#### PEDIDO A
Reproduza sem alterações as linhas fornecidas após o texto, começando pela que contém "Task: Click the privacy" e indo até a última delas, ambas incluídas.

#### TEXTO

<<<<

Segundo ele, “assim como a Santa Síndone, essa importante relíquia de Cristo estava em Constantinopla na época do saque cruzado, em 1204 e permaneceu na cidade sob a custódia do recém-criado Império Latino. Em 1237, o então herdeiro do trono, Balduíno II, foi à corte do primo Luís IX em busca de dinheiro para combater os nobres bizantinos no exílio. Após uma transação milionária, a coroa de espinhos foi entregue ao rei da França”. 

Para abrigá-la, “o monarca ordenou a construção de uma joia da arquitetura gótica, a Sainte-Chapelle. Confiada a um dos curadores do acervo de medalhas da Bibliothèque Nacionale, a coroa de espinhos sobreviveu à turba revolucionária e, em agosto de 1806, foi transferida para Notre-Dame, onde ganhou um relicário encomendado por Napoleão Bonaparte”, revela o professor. (AED) 

Hipótese foi publicada no Vatican News 

Curiosamente, “a relíquia resgatada pelo padre Jean-Marc, durante o incêndio, não passa de um entrelaçado de juncos desprovido de espinhos”. “Para desvendar esse enigma, é preciso desfazer um equívoco histórico. A real coroa de espinhos não foi modelada na forma de um aro, a exemplo da coroa triunfal romana. Segundo são Vicente Ferrer, ela apresentava originalmente a forma de píleo. Seria, portanto, composta por duas partes. O entrelaçado de juncos, em Notre-Dame, serviria de sustentação a ramos espinhosos na parte superior”, revela Fábio Tucci Farah.

>>>>

#### DADOS FORNECIDOS
<<<<

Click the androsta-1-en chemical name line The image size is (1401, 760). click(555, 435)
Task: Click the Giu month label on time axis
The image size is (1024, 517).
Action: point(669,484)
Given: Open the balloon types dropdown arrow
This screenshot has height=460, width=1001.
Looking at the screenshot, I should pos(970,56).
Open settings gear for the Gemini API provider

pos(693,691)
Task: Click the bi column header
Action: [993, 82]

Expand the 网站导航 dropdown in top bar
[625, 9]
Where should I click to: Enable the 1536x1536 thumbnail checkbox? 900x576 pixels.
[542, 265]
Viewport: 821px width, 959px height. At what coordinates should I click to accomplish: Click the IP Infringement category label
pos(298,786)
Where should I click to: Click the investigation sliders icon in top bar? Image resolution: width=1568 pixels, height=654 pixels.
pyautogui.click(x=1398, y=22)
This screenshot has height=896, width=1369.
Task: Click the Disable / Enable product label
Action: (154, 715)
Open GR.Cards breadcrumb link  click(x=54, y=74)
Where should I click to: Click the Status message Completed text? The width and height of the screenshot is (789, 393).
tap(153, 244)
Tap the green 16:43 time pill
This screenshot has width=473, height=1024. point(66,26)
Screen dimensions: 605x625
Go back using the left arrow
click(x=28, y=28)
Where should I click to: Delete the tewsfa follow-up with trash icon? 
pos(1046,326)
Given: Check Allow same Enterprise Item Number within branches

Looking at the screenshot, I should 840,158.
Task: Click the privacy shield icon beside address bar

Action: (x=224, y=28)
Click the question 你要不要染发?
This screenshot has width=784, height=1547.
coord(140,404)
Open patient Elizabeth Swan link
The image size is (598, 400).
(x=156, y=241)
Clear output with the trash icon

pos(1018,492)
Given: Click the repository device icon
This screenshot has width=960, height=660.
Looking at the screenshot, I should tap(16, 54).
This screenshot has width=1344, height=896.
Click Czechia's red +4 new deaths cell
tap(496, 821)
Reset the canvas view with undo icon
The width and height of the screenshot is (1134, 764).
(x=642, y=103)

>>>>

#### PEDIDO B
Traduza para o inglês esta frase do texto sobre a coroa de espinhos: "A real coroa de espinhos não foi modelada na forma de um aro, a exemplo da coroa triunfal romana."

#### RESPOSTA ESCRITA A
Task: Click the privacy shield icon beside address bar

Action: (x=224, y=28)
Click the question 你要不要染发?
This screenshot has width=784, height=1547.
coord(140,404)
Open patient Elizabeth Swan link
The image size is (598, 400).
(x=156, y=241)
Clear output with the trash icon

pos(1018,492)
Given: Click the repository device icon
This screenshot has width=960, height=660.
Looking at the screenshot, I should tap(16, 54).
This screenshot has width=1344, height=896.
Click Czechia's red +4 new deaths cell
tap(496, 821)
Reset the canvas view with undo icon
The width and height of the screenshot is (1134, 764).
(x=642, y=103)

#### RESPOSTA ESCRITA B
The real crown of thorns was not shaped like a hoop, as the Roman triumphal crown was.